Tutorial: Demo Application

Demo Application

Follow these steps to create a new capture-enabled web project. Topics include adding the document viewer and scanning controls to your web page, and handling uploaded content on the server.

This guide is intended to be followed exactly, but it is not intended to give you a solution that is ready to deploy. Once you have succeeded building the example project, you can begin modifying it to fit your organization.

Also see Demo Application (ASP.NET Core).

Set up a new project

A capture-enabled web application requires these basic elements:

  • A client-side ASPX page containing the web scanning controls and document viewer.
  • A server-side ASHX handler for the Web Document Viewer.
  • A server-side ASHX handler for the Web Capture back end.
  • WebCapture and WebDocumentViewer resources files.
  • An upload location for scanned documents.

Start by creating a new ASP.NET Web Application in Visual Studio.

Note In the following instructions the project is called BasicWebCapture.

Visual Studio automatically gives you Default.aspx as a page, which we will use for placing the web scanning controls and viewer.

Add assembly references

Add the following DotImage assemblies to your project:

  • Atalasoft.dotImage.WebControls
  • Atalasoft.Shared

In a default installation, these assemblies can be found in C:\Program Files (x86)\Atalasoft\DotImage 11.1\bin\3.5\x86.

There may be further dependencies on any of the remaining DotImage assemblies.
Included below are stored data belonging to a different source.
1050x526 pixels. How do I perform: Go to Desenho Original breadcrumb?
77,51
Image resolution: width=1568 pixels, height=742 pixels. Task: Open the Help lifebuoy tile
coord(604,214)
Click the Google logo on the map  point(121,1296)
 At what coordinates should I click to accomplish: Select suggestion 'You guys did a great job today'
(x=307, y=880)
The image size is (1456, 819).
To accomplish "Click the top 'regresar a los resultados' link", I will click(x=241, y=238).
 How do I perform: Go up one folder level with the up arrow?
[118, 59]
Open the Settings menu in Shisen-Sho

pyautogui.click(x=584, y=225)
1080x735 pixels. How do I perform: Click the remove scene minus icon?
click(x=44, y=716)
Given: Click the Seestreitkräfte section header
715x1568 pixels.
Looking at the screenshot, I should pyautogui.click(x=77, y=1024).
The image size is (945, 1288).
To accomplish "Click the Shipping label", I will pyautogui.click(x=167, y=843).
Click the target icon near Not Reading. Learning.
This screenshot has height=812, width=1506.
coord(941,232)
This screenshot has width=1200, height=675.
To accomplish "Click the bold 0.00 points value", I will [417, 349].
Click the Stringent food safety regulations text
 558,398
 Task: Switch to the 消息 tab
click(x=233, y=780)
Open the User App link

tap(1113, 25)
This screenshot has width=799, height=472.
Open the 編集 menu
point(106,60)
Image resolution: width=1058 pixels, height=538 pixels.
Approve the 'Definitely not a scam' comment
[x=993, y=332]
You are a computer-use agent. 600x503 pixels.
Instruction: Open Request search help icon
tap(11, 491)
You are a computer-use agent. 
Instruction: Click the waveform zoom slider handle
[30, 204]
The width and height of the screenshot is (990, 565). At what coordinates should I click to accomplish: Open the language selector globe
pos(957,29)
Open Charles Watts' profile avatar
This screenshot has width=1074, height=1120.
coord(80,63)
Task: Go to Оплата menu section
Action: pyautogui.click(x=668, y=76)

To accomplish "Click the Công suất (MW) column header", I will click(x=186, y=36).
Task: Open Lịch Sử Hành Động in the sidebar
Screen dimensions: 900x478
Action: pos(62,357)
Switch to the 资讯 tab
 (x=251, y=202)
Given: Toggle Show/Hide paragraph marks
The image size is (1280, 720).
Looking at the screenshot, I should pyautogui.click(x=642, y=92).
Include all DotImage assemblies in your project if there are problems resolving them.

Copy web resources

WingScan comes with two sets of web resources: WebCapture and WebDocumentViewer. Copy the WebCapture and WebDocumentViewer directories into the root of your project.

Create the upload location

Create a new directory in the root of your project called atala-capture-upload. This is the default path that will be used for storing images uploaded by the web scanning controls.

If you need to change the location of the upload path (for example, to place it in a location outside of your document root), you can set an atala_uploadpath value in the appSettings section of either your web.config.

<appSettings>
    <add key="atala_uploadpath" value="c:\path\to\location"/>
</appSettings>

Add the Web Document Viewer handler

The Web Document Viewer handler is responsible for communicating with the Web Document Viewer embedded in your page, and is separate from the capture handler.

Add a new Generic Handler to your project. For the purposes of this guide, it is assumed this file will be called WebDocViewerHandler. Change the class definition to extend WebDocumentRequestHandler (part of ). Your handler should resemble the following example.

using Atalasoft.Imaging.WebControls;
namespace BasicWebCapture
{
    public class WebDocViewerHandler : WebDocumentRequestHandler
    { 
    }
}

Further modification to your handler is optional and allows to modify default behavior according to application logic.

Add the Web Capture handler

The Web Capture handler is responsible for handling file uploads from the scanning controls embedded in your page, and routing them to their next destination along with any necessary metadata. It is also responsible for supplying the scanning controls with the available content and document types, and status information.

Note, WebCaptureRequestHandler customizations described below is required only in case if application utilizing document capture functionality. For regular scanning, WebCaptureRequestHandler is required for licensing and default scanned files upload mechanism and don't requires customization.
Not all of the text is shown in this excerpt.